> _PROBLEM DESCRIPTION_
Please list every section heading in the debug log that follows its title.

> _PAGE EXTRACT_
((
Forem: Jovann Thompson

Debug Log #2 — The Off-By-One That Didn’t Crash (It Just Lied)

Jovann Thompson — Tue, 26 May 2026 03:57:20 +0000

I built a local pipeline to take long chat transcripts saved as PDFs and turn them into something structured, cleaned output where every conversational turn is rewritten into paired labels:

INPUT 1 / OUTPUT 1
INPUT 2 / OUTPUT 2

That pairing is the contract. It’s what makes the transcript auditable instead of just scrollable.

The Symptom

When doing a last integrity pass, I opened the cleaned PDF to confirm the labeling holds from start to finish. But right at the beginning the artifact was telling me a different story:

INPUT 2 / OUTPUT 1
INPUT 3 / OUTPUT 2

The system was still alternating input/output, the output existed, the pipeline completed. But the numbering was shifted from the first turn. The system runs, the output exists, and the output is quietly lying by one. That lie ripples into every downstream count, integrity check, and assumption built on top of it.

The real question became: where is the first place the system starts lying?

Initial Confusion

At first I kept framing it as a counting issue, maybe something in the missing-input/missing-output analysis, maybe a reporting mismatch, maybe the integrity summary was slightly off. I didn’t want to rerun the entire dataset just to test a small correctness problem, so I tried to do it the right way: make a small sample input, isolate the stage, validate expected versus actual.

That immediately raised practical questions I couldn’t dodge. Where do I even inject a sample? If my entrypoint starts at PDFs, how do I test a mid-stage without breaking the whole flow? If I create a CSV, which CSV does the stage actually expect?

The framing itself was the problem. I was treating it like a reporting bug when it was actually a contract bug.

What the Bug Really Was

The system was never meant to count like:

INPUT 1, OUTPUT 2, INPUT 3, OUTPUT 4...
))
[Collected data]
((
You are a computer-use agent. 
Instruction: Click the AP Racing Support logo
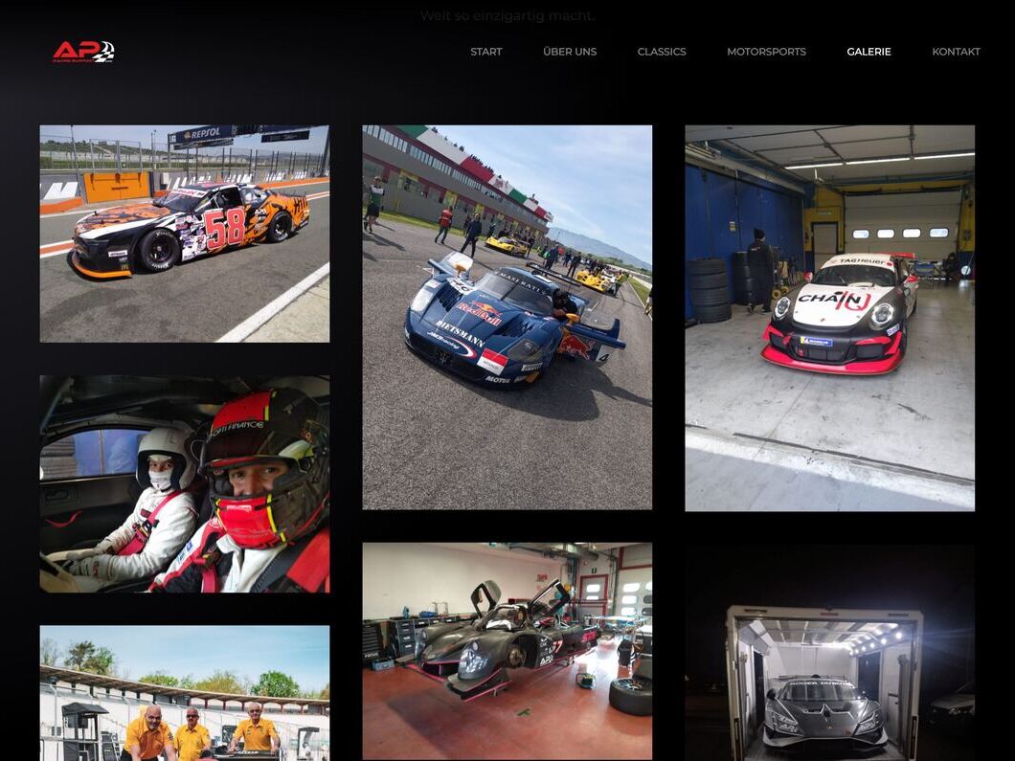83,52
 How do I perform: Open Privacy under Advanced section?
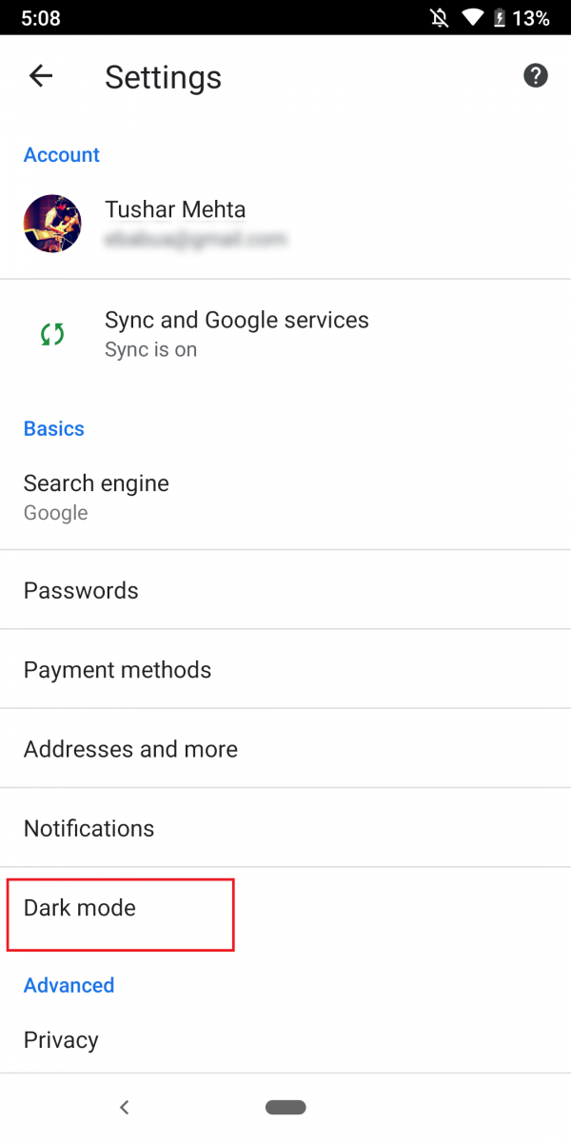(61, 1039)
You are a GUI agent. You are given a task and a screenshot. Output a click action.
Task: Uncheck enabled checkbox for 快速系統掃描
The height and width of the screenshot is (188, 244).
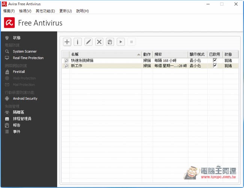[x=215, y=61]
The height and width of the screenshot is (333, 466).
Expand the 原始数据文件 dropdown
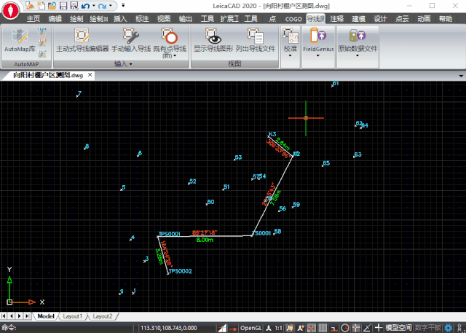tap(357, 55)
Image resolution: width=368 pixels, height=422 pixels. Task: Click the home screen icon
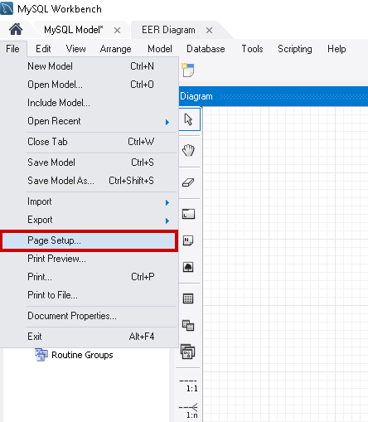coord(16,29)
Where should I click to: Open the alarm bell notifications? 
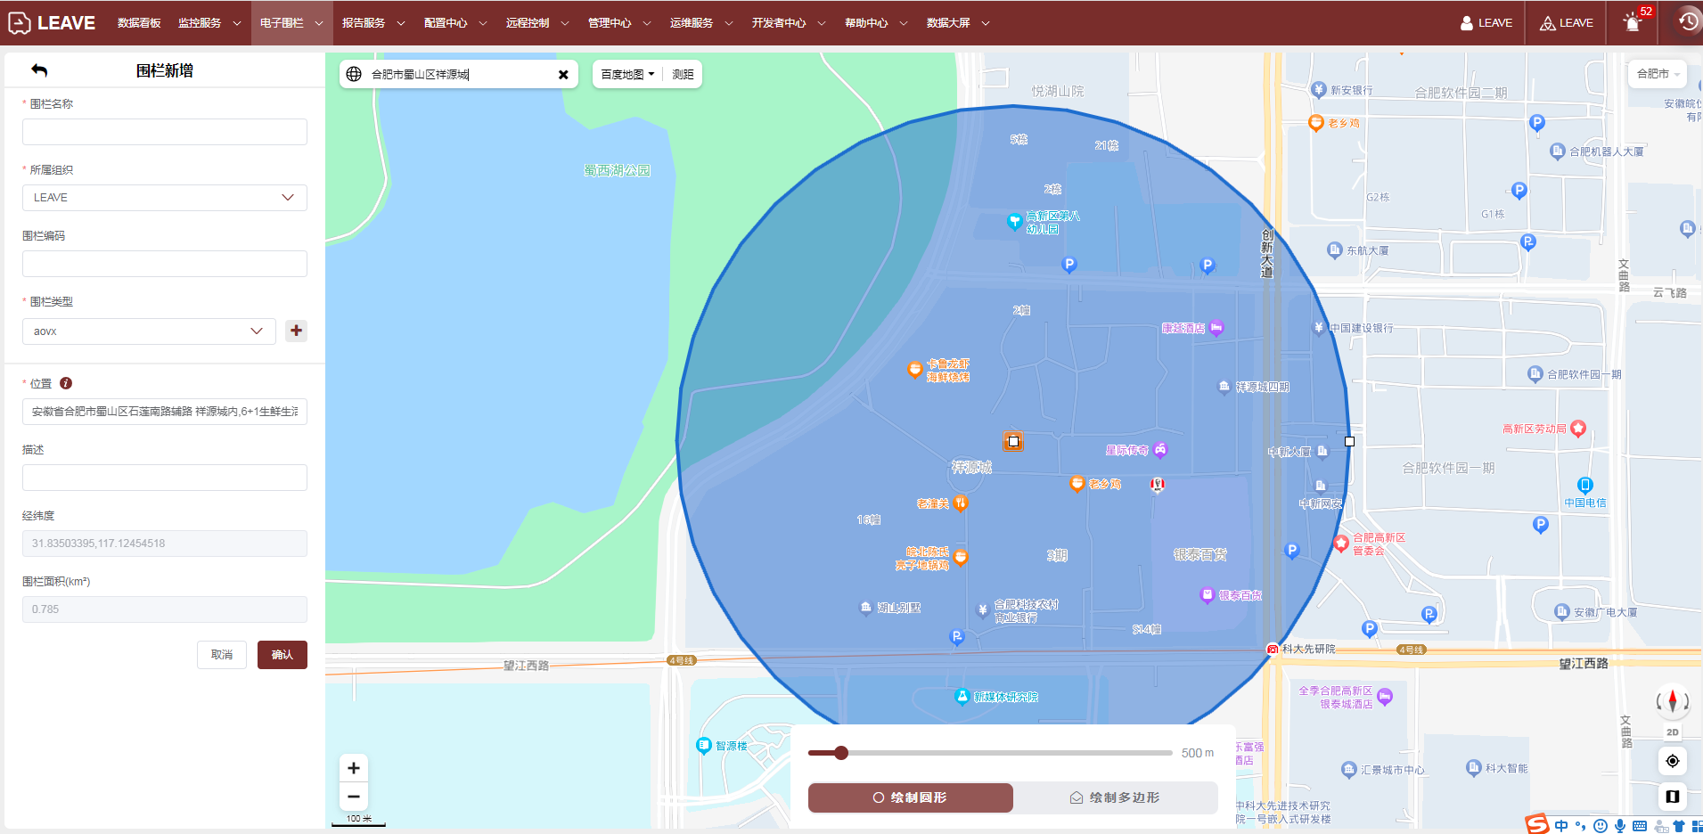pyautogui.click(x=1633, y=23)
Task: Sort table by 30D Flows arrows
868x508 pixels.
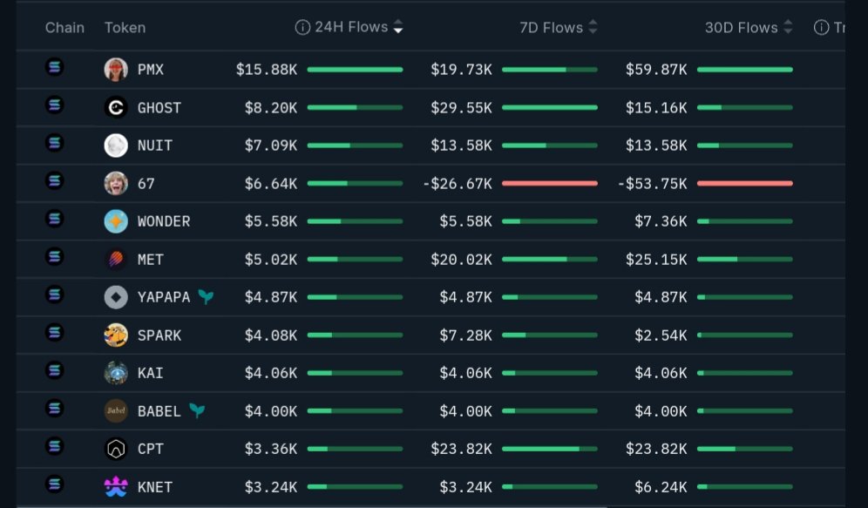Action: (x=789, y=28)
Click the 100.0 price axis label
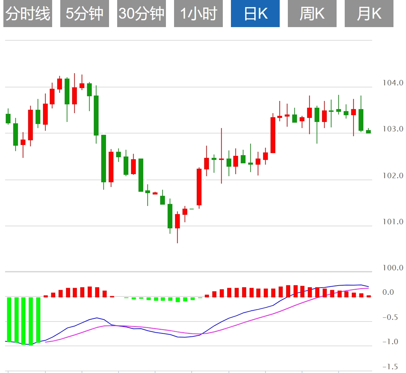406x373 pixels. 393,268
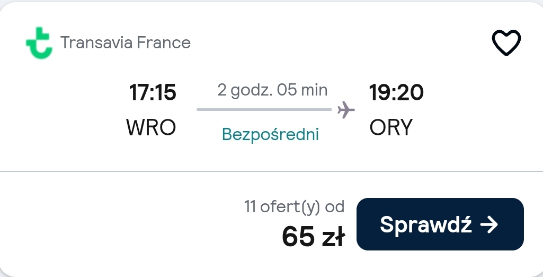Open the Sprawdź offer button

[x=440, y=224]
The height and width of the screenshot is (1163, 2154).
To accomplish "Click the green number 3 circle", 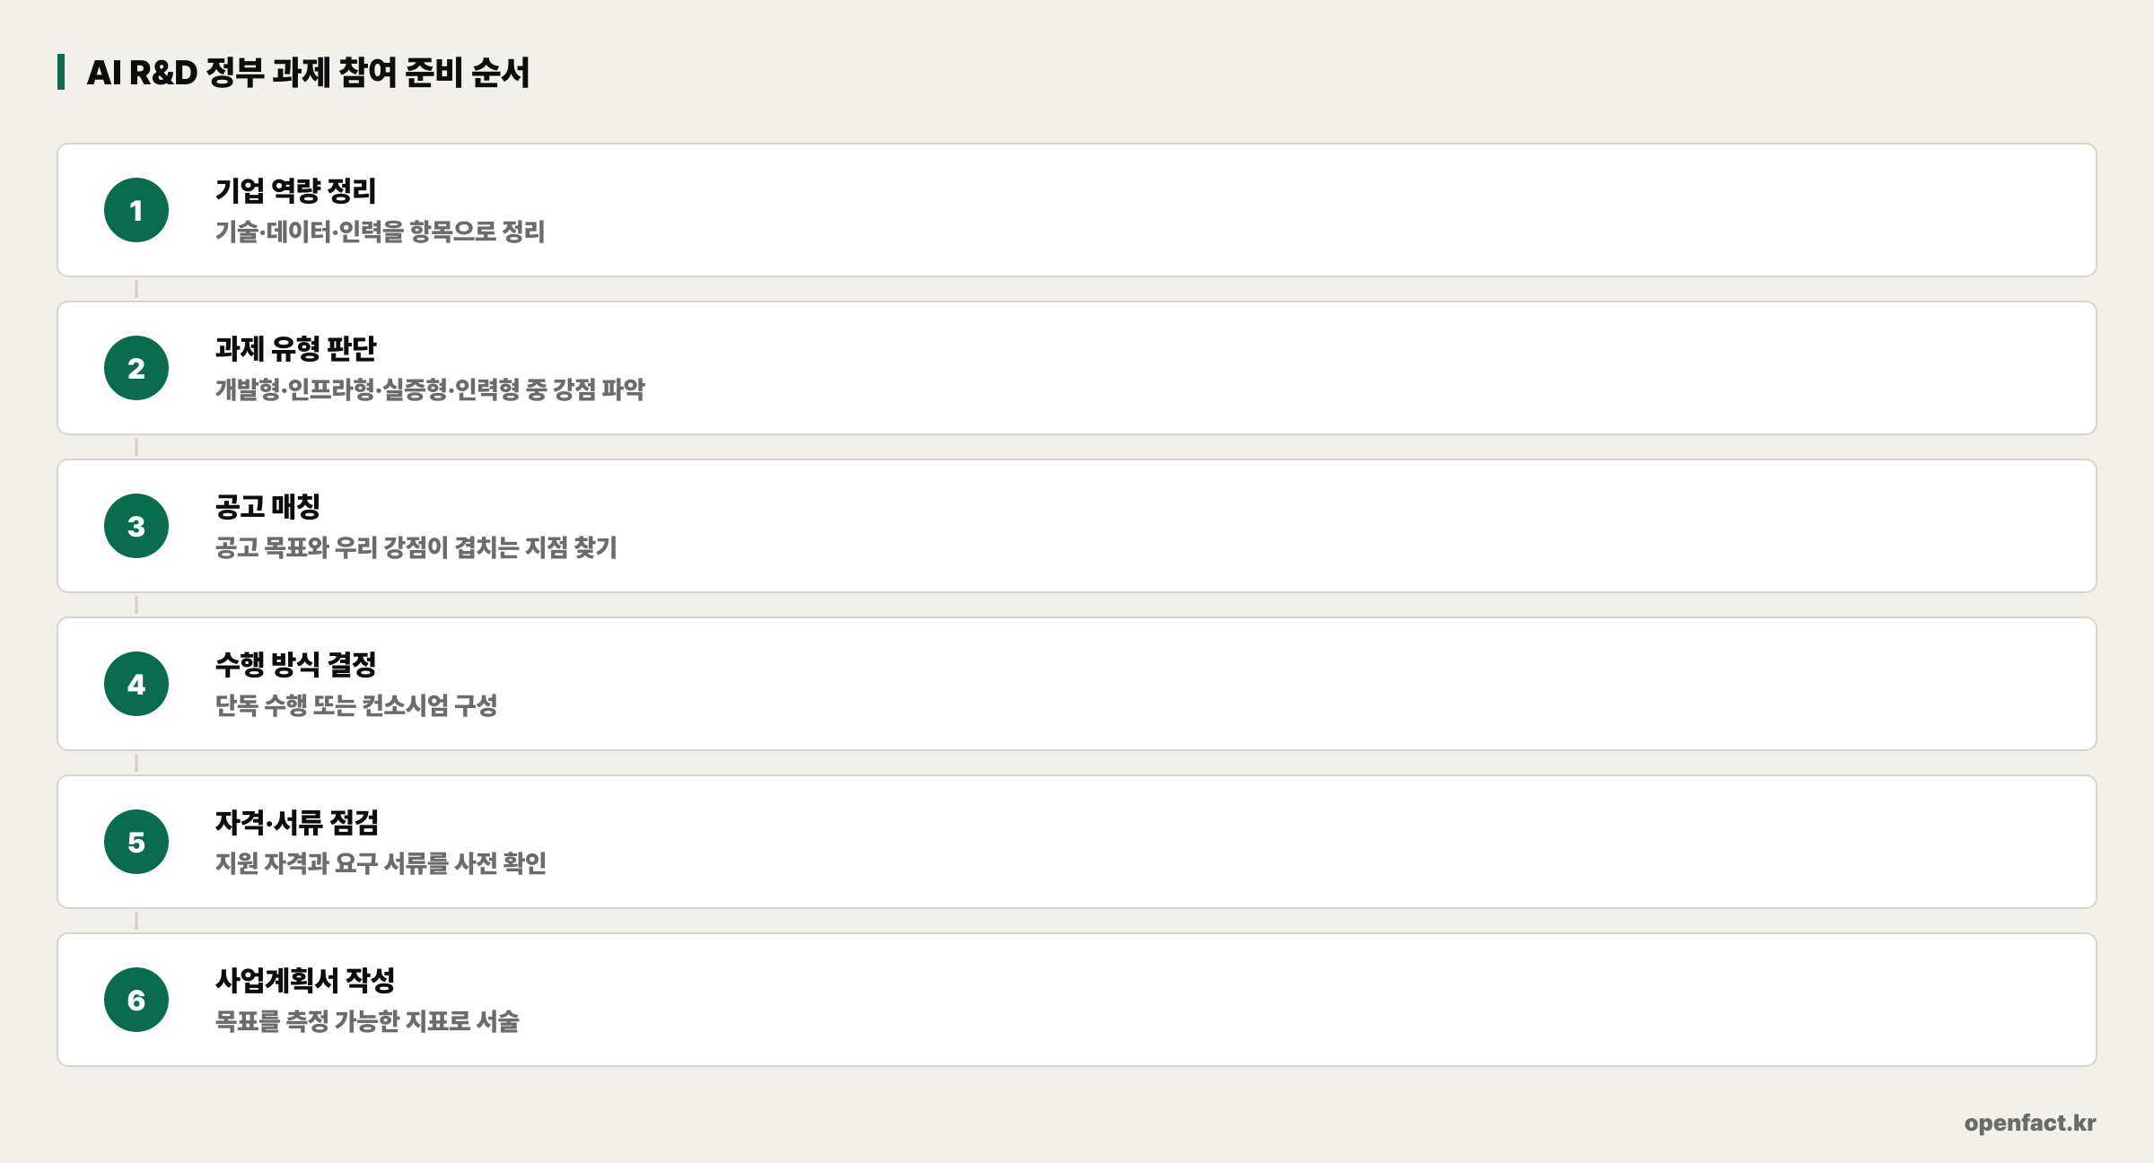I will point(136,526).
))
> _YOUR RESPONSE_
- The Symptom
- Initial Confusion
- What the Bug Really Was